RNA extraction, RNA-seq and biological pathway analysis

Total poly-A-containing messenger RNA from hippocampi of 3 months Camk2a-Cre;tardbp^F/F and Camk2a-Cre;Tardbp^+/+ mice was immediately extracted using an RNeasy Mini kit (Qiagen, 74,104) hybrid protocol previously established in our lab [²⁷]. RNA was submitted to the Johns Hopkins Deep Sequencing & Microarray Core Facility for construction of 6 Illumina libraries. Transcriptome sequencing was performed using Illumina HiSeq2000. RNAseq analysis was performed using the Tophat suite on the Galaxy Project [⁵⁰–⁵²], a web-based bioinformatics platform. Output BAM files from Tophat were then used to calculate fold changes for different transcripts using the Cufflinks software suite [⁵³]. BAM files were also converted to BigBed tracks and mapped to the UCSC Genome Browser for graphical visualization.
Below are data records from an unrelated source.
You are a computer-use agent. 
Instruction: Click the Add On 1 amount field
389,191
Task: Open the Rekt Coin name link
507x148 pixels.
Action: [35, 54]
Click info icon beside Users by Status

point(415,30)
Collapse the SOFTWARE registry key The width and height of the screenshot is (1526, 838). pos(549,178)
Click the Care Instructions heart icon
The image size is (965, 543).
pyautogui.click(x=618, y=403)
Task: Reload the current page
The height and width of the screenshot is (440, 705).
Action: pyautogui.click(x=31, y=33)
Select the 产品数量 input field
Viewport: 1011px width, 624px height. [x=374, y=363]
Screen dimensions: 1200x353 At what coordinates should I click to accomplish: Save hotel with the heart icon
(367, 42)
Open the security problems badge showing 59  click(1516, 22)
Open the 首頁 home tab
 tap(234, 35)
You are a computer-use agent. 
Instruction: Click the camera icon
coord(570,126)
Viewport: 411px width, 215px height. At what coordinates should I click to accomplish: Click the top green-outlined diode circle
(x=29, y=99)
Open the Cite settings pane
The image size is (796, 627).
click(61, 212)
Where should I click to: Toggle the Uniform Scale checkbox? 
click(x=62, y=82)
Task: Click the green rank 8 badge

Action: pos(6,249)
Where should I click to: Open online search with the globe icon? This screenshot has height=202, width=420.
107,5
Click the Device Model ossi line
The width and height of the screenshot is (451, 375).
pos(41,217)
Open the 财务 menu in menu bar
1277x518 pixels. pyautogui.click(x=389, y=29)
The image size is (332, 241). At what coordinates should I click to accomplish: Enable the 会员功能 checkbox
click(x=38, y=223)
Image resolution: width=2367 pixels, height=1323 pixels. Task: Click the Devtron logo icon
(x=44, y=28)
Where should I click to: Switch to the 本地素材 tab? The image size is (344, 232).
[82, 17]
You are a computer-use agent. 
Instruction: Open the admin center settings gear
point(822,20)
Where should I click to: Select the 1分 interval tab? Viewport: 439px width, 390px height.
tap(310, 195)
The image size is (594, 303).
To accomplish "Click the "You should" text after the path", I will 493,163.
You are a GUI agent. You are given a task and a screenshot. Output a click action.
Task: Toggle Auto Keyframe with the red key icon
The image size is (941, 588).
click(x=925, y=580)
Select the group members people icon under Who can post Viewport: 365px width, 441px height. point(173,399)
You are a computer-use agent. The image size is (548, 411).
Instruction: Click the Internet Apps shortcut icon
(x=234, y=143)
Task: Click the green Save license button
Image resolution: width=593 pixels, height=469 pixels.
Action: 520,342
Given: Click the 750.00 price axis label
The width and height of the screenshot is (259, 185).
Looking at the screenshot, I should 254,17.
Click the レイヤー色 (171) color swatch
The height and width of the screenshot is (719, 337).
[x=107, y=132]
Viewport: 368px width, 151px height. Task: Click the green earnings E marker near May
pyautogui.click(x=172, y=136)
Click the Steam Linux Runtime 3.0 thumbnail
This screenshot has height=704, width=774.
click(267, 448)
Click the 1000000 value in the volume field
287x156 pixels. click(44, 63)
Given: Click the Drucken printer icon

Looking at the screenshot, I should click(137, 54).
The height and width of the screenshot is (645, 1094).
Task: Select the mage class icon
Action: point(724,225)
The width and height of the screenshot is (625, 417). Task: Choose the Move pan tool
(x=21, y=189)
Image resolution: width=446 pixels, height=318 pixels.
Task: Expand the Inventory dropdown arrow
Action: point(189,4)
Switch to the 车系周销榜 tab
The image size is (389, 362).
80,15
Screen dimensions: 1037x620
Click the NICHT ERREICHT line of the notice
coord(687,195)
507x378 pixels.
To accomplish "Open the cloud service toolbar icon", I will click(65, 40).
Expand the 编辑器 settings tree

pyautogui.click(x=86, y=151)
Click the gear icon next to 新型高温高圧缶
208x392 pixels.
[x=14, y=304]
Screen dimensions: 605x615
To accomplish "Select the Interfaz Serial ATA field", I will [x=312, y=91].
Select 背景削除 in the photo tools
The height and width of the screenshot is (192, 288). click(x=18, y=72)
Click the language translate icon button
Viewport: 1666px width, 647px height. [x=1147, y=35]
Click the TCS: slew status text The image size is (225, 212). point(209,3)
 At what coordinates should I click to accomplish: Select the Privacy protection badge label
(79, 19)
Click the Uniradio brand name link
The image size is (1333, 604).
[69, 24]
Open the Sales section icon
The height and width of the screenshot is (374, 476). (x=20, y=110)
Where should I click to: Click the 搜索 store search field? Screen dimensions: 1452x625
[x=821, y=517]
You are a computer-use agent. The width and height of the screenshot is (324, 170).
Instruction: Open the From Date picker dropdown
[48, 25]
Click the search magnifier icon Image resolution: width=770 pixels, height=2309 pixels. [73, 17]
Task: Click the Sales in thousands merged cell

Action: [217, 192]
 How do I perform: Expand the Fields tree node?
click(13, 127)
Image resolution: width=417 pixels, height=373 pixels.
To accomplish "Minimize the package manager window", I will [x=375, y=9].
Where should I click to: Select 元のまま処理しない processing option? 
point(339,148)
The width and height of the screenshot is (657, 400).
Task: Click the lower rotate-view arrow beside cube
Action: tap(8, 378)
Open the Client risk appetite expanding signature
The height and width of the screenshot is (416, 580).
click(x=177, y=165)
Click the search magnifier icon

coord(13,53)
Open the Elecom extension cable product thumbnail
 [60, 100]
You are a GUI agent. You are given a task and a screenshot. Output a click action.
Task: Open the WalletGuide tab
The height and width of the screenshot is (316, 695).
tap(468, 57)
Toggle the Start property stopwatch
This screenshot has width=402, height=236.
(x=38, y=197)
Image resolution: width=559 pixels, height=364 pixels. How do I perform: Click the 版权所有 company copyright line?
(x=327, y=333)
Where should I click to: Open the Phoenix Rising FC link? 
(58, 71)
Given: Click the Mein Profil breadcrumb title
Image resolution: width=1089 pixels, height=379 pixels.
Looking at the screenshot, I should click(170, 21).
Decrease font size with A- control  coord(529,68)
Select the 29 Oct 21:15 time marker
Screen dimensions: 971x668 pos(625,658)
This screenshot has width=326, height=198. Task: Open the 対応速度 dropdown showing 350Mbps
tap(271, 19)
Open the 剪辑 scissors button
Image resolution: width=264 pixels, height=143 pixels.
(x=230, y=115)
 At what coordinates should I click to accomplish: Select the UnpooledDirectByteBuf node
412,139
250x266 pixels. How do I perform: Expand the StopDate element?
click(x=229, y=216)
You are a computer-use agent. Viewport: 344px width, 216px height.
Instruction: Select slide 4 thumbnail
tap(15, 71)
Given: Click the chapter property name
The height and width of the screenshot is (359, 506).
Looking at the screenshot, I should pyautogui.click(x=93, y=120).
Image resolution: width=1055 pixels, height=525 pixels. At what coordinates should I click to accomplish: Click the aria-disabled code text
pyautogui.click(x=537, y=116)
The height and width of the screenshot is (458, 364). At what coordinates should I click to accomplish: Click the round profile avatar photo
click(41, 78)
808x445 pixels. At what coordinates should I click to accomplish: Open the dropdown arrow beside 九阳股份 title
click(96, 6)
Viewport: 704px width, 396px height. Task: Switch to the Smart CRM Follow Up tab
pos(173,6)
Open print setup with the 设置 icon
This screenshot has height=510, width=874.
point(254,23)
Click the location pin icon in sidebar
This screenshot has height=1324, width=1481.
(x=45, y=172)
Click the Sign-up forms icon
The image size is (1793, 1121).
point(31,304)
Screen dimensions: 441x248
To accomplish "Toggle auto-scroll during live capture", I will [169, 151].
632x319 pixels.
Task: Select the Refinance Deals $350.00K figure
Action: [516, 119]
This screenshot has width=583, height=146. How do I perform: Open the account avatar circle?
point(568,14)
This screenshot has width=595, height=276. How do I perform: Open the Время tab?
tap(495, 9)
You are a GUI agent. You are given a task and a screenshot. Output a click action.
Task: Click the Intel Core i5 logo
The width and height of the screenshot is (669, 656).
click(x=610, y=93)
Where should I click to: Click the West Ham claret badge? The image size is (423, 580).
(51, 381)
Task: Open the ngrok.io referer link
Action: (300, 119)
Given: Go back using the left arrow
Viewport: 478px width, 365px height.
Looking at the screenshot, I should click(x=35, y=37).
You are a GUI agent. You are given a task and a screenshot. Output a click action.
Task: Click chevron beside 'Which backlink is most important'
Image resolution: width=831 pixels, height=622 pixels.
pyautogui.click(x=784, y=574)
Analysis of the Camk2a-Cre;tardbp^F/F vs Camk2a-Cre;Tardbp^+/+ differentially expressed gene set was performed using the web-based Database for Annotation, Visualization and Integrated Discovery (DAVID, v.6.7). Statistically significant functional annotations were used to identify affected protein/gene pathways. The raw RNA-Seq file (SRX331737) was uploaded onto the Sequence Read Archive.